Un "disegno criminoso" - I pubblici ufficiali, secondo quanto si legge nell'avviso di chiusura indagini, avrebbero "agito con abuso di potere e con violazione dei doveri inerenti la loro pubblica funzione", anche "con altri soggetti allo stato ignoti, per turbare la regolare attività di corpi politici dello Stato italiano, ed in particolare del Governo". I mafiosi, per indurli a tali violazioni, avrebbero "usato minaccia a rappresentanti di detto corpo politico, per impedirne o comunque turbarne l'attività".

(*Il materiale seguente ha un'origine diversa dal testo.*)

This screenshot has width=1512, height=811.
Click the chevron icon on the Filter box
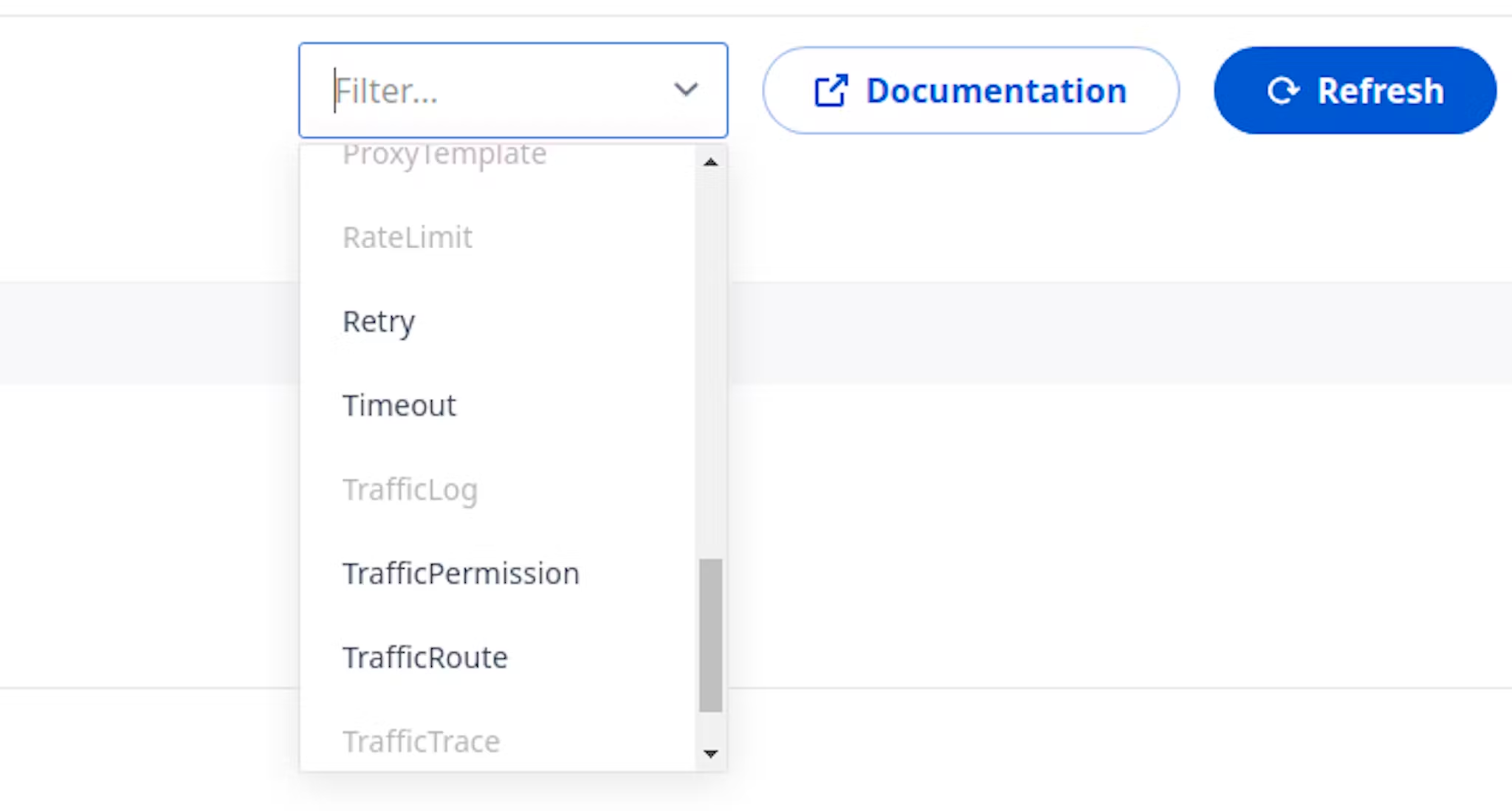coord(686,89)

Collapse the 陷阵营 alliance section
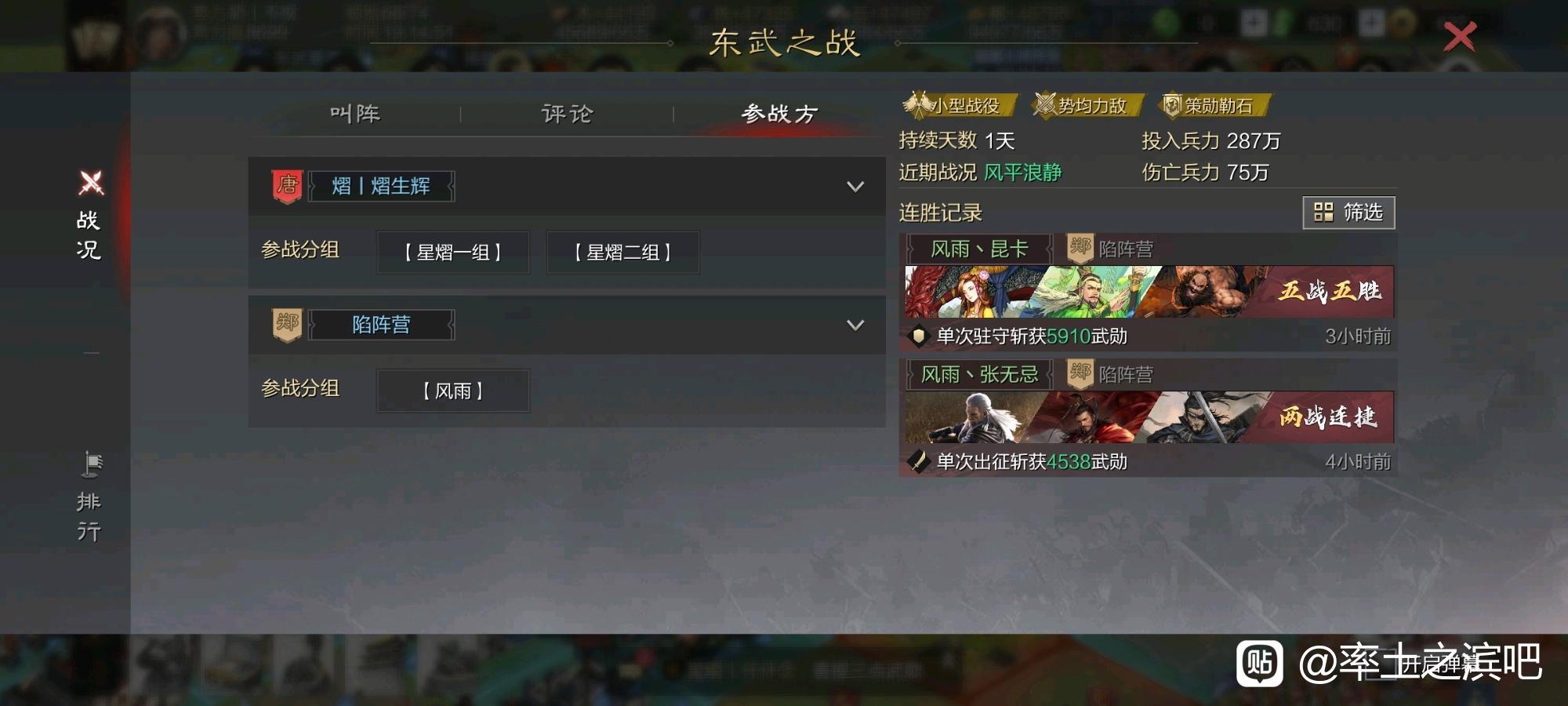pyautogui.click(x=855, y=325)
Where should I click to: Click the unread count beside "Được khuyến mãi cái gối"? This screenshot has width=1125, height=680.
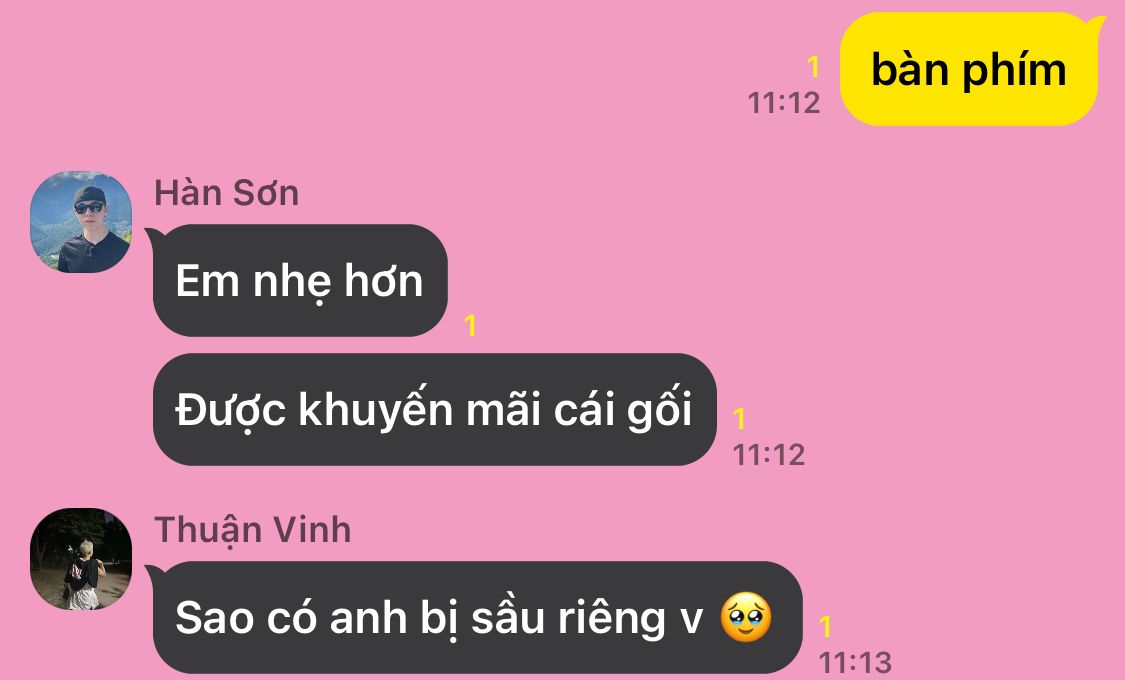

La minaccia sarebbe "consistita nel prospettare l'organizzazione e l'esecuzione di stragi, omicidi e altri gravi delitti, alcuni dei quali commessi e realizzati, ai danni di esponenti politici e delle istituzioni". Il primo delitto sarebbe stato quello che vide come vittima Salvo Lima: un'autonoma contestazione viene mossa, nell'avviso di conclusione delle indagini, riguardo all'omicidio del 12 marzo 1992, a Bernardo Provenzano. Dopo Lima ci fu l'omicidio del maresciallo dei carabinieri Giuliano Guazzelli, vicino a Calogero Mannino. Poi la strage di Capaci. E a quel punto si sarebbe messo in moto il "dialogo", in cui la figura centrale sarebbe stata don Vito Ciancimino: ai boss interessava avere una legislazione favorevole, un trattamento carcerario di comodo, processi che si concludessero in modo ben diverso dal "maxi", in cui la Cassazione aveva pronunciato condanne pesantissime, il 30 gennaio del '92.
Secondo la Procura "l'ottenimento di tali benefici" sarebbe stato posto "come condizione ineludibile per porre fine alla strategia di violento attacco alle istituzioni, la cui esecuzione aveva avuto inizio con l'omicidio dell'onorevole Lima".